Many of those who lived on Taunton had regular visits from the men who rode
the rails who would literally offer to wash your windows or rake your leaves
or the like for something to eat.And we regularly saw a chalk or crayon-like
mark on the curb in front of those houses on Taunton where the occupant was
usually good for a sandwich in return for work.These marks on the curb by the
men of the road in front of homes where the missus didn't immediately call
the police when you approached the home,of course,became the basis for the
idiomatic term that someone was "an easy mark"
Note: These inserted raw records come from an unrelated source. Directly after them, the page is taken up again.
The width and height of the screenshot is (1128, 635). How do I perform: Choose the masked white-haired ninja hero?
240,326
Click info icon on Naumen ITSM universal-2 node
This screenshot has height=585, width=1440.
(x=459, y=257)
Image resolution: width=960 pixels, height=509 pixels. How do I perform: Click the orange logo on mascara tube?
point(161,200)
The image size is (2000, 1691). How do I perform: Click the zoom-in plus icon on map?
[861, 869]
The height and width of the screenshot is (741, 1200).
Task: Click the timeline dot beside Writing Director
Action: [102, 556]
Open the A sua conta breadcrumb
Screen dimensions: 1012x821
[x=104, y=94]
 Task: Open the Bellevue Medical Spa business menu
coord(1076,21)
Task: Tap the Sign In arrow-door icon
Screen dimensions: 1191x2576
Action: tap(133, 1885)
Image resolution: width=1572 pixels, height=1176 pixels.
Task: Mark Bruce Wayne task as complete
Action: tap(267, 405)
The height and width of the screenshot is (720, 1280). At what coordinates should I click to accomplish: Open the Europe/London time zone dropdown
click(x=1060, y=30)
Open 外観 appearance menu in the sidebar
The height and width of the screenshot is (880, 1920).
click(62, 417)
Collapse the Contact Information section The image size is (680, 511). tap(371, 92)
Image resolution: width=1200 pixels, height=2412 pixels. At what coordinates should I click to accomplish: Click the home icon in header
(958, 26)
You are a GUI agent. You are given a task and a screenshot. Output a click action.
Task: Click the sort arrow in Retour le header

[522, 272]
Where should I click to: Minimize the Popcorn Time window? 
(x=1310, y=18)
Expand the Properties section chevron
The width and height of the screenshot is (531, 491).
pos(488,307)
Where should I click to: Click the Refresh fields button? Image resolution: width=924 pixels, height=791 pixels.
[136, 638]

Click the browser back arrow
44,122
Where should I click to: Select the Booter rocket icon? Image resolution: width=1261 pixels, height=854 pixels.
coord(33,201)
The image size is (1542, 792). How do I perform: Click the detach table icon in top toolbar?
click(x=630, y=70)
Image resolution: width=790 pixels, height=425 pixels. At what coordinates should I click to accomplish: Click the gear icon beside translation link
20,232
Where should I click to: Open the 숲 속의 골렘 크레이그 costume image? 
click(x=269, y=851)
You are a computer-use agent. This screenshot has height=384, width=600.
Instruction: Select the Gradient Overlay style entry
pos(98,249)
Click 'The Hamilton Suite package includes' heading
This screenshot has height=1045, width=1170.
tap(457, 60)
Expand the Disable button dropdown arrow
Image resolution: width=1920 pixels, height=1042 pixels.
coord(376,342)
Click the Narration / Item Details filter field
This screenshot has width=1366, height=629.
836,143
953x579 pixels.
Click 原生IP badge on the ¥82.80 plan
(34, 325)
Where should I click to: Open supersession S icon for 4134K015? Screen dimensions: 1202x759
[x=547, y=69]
Many of us from the North Buffalo area stopped hopping trains from Shoshone
in the middle '50's not because we discovered girls,but because there were
two accidents in a single summer where two different train hoppers slipped
under the wheels on the elevated grade and one had his arm amputated and the
other a part of his leg, and for those who didn't see the accidents we all
talked about the railroad dick walking the tracks with the severed arm in a
clear plastic bag looking,presumably,for other body parts.We went back to
jumping on the back of the dozens of Hall Bakery trucks returning to the
bakery in the afternoon via a route which made them stop at a stop sign at
Parker and Tacoma where we jumped on,and in the winter to pogeying at "five
corners" at Voorhees and Tacoma.To us it somehow seemed less dangerous.